• _Requirement_:
Below are some records; output all of them exactly.

---------- Data for processing

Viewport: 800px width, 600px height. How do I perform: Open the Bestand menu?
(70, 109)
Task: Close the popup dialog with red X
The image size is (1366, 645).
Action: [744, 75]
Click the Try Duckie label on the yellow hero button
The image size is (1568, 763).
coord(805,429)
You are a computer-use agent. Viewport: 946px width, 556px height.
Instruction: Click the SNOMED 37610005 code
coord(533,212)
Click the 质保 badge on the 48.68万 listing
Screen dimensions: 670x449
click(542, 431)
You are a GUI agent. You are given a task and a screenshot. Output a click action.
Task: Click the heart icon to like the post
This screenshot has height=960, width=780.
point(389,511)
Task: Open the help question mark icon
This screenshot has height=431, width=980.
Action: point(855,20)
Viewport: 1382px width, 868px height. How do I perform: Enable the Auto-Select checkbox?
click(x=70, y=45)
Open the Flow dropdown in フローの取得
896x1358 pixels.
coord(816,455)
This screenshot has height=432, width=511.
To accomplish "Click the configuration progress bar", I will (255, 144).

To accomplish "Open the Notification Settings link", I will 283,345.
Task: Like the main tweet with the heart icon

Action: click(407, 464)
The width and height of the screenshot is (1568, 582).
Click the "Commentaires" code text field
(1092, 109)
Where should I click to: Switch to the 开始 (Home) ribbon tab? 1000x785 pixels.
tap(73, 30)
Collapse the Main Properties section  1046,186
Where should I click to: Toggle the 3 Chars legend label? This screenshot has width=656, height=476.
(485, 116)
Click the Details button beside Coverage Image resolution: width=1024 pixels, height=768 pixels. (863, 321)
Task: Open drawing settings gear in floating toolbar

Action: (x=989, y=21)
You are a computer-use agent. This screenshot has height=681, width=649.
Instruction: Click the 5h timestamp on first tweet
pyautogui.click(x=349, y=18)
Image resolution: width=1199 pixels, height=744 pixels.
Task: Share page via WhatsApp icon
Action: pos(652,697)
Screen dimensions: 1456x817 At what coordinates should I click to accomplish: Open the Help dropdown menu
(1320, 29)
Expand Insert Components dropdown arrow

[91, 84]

--------------------

• _Response box_:
Viewport: 800px width, 600px height. How do I perform: Open the Bestand menu?
(70, 109)
Task: Close the popup dialog with red X
The image size is (1366, 645).
Action: [744, 75]
Click the Try Duckie label on the yellow hero button
The image size is (1568, 763).
coord(805,429)
You are a computer-use agent. Viewport: 946px width, 556px height.
Instruction: Click the SNOMED 37610005 code
coord(533,212)
Click the 质保 badge on the 48.68万 listing
Screen dimensions: 670x449
click(542, 431)
You are a GUI agent. You are given a task and a screenshot. Output a click action.
Task: Click the heart icon to like the post
This screenshot has height=960, width=780.
point(389,511)
Task: Open the help question mark icon
This screenshot has height=431, width=980.
Action: point(855,20)
Viewport: 1382px width, 868px height. How do I perform: Enable the Auto-Select checkbox?
click(x=70, y=45)
Open the Flow dropdown in フローの取得
896x1358 pixels.
coord(816,455)
This screenshot has height=432, width=511.
To accomplish "Click the configuration progress bar", I will (255, 144).

To accomplish "Open the Notification Settings link", I will 283,345.
Task: Like the main tweet with the heart icon

Action: click(407, 464)
The width and height of the screenshot is (1568, 582).
Click the "Commentaires" code text field
(1092, 109)
Where should I click to: Switch to the 开始 (Home) ribbon tab? 1000x785 pixels.
tap(73, 30)
Collapse the Main Properties section  1046,186
Where should I click to: Toggle the 3 Chars legend label? This screenshot has width=656, height=476.
(485, 116)
Click the Details button beside Coverage Image resolution: width=1024 pixels, height=768 pixels. (863, 321)
Task: Open drawing settings gear in floating toolbar

Action: (x=989, y=21)
You are a computer-use agent. This screenshot has height=681, width=649.
Instruction: Click the 5h timestamp on first tweet
pyautogui.click(x=349, y=18)
Image resolution: width=1199 pixels, height=744 pixels.
Task: Share page via WhatsApp icon
Action: pos(652,697)
Screen dimensions: 1456x817 At what coordinates should I click to accomplish: Open the Help dropdown menu
(1320, 29)
Expand Insert Components dropdown arrow

[91, 84]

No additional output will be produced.